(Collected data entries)
————
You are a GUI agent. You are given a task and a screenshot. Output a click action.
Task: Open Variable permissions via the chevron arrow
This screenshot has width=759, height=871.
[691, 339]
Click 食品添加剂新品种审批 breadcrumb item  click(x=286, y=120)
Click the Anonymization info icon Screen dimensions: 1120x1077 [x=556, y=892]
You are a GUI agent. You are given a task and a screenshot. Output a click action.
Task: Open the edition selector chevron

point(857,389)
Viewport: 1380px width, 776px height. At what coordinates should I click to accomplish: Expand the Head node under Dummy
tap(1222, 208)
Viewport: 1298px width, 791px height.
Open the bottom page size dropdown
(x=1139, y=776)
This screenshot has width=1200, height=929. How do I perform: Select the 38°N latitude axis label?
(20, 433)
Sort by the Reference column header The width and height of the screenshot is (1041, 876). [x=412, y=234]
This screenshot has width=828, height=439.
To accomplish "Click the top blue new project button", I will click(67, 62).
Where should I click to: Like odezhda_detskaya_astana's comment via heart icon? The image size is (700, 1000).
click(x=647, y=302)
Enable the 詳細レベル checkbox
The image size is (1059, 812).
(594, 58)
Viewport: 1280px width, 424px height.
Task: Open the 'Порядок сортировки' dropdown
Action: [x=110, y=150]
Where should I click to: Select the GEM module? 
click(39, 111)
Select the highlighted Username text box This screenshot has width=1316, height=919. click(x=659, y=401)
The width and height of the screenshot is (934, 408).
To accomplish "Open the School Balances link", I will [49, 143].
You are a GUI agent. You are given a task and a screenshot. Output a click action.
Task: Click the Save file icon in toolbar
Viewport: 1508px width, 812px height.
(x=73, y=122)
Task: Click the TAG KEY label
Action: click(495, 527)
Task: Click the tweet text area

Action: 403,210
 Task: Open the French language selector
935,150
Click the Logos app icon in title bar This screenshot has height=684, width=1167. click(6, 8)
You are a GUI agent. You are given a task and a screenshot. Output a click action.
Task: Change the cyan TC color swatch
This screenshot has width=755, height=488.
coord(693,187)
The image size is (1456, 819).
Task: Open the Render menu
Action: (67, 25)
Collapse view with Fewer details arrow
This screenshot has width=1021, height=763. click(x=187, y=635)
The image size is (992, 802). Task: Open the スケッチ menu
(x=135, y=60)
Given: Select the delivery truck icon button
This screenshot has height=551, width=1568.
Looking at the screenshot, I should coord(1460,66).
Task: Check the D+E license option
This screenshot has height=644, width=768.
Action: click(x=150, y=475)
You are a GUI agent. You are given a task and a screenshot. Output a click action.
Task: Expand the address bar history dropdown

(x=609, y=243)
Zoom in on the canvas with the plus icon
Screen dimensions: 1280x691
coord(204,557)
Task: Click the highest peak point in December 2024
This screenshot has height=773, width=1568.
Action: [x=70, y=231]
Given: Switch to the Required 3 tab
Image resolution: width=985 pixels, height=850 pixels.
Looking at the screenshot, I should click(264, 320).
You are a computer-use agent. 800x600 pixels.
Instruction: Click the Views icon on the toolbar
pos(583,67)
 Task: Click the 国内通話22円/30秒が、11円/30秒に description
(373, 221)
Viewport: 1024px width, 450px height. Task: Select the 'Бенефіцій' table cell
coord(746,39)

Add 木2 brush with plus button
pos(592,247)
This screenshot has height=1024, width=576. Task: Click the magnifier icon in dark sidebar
————
__ACTIVITY__.
All of the lines above that carry the string "will" need to be found and copied.

__TASK RESPONSE__.
To accomplish "Click the top blue new project button", I will click(67, 62).
To accomplish "Open the School Balances link", I will [49, 143].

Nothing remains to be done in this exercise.